To add insult to injury, the SDK was based on the GNU toolchain but requires a copy of Microsoft Visual C++ to run on. (My guess is that somebody at Psion swallowed too much Microsoft marketing literature back in 1994 and truly believed that Windows was going to conquer the universe, or at least the desktop. As a result, Psion didn't give other platforms the attention they required.)
Furthermore, Psion blundered quite badly over developer relations back in 1995. For a long time the SDK was also a commercial product which you had to pay an annual license fee for. Symbian realised that this was stupid and made it available for download last June, but this misguided policy had held up the development of a large body of third-party apps by the hobbyist community (which was always a strong point of the SIBO/Series 3 devices). (The result of the change of policy is already becoming visible in the form of a sudden wave of new EPOC/32 software, including native Word->RTF file translators, and all the other stuff that should have been in the OS from the beginning. Like decent ports of vi, perl, and nethack ;-)
Anyway. I guess my beef with EPOC/32 is that it's a nice OS, let down by having been deployed as if it's a satellite of another platform, namely Windows. If they'd paid more attention to making the Series 5 a "real computer" in its own right with connectivity to peers running different OS's, it would have been a lot more useful.

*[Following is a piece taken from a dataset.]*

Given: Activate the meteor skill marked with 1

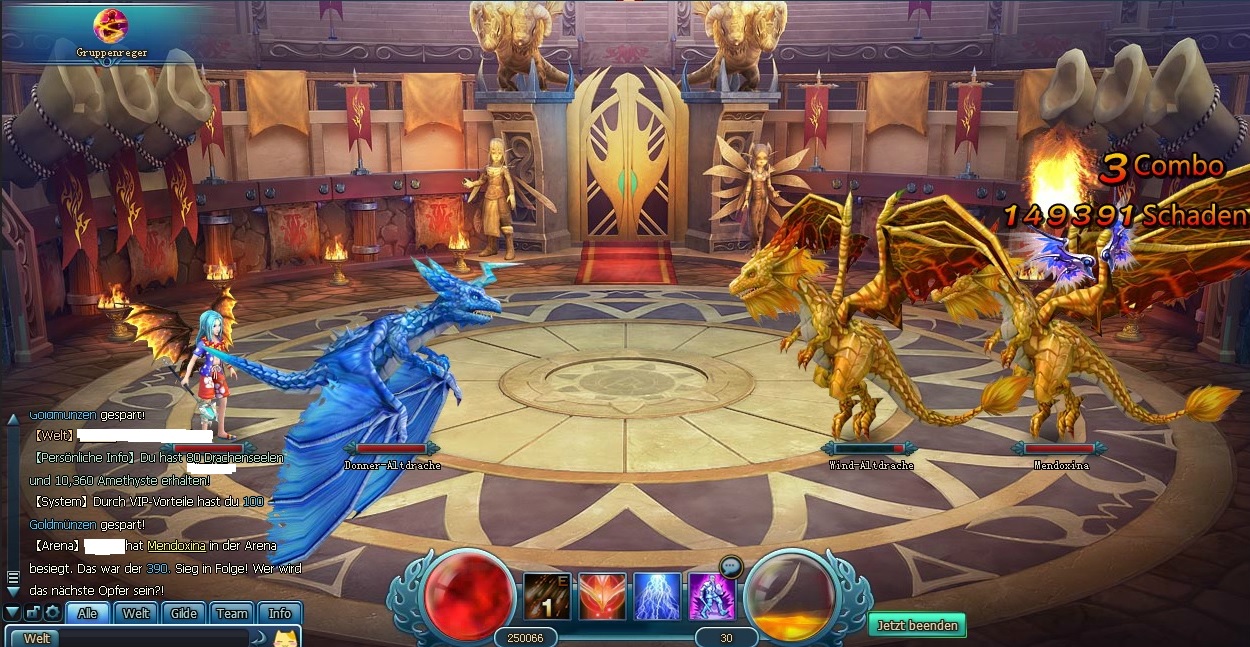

For my part, I've come to terms with my Series 5MX and now find it absolutely invaluable, but I'm not really making full use of the built-in application suite because of the file conversion issues. Let this be a warning to you if you plan to buy one and, like me, live in a Windows-free zone!
Actually, it makes a change for a company like this to actually listen to it's customers - they were not originally going to release the S7, but were innundated by requests after announcing the netBook.
epoczone.com for Psion software.
Basically, Toshiba and Sony have already managed to squeeze "real" mini-notebooks with a hard drive into this same form factor.
The new Psion and the WinCE "Jupiter" class handhelds are in the same losing boat. They are about the same size as these mini-notebooks with much less speed and storage. Their only real advantage is that they have no moving parts and cost less (although that isn't quite so clear cut anymore). They'll probably get squeezed out by the mini-notebooks.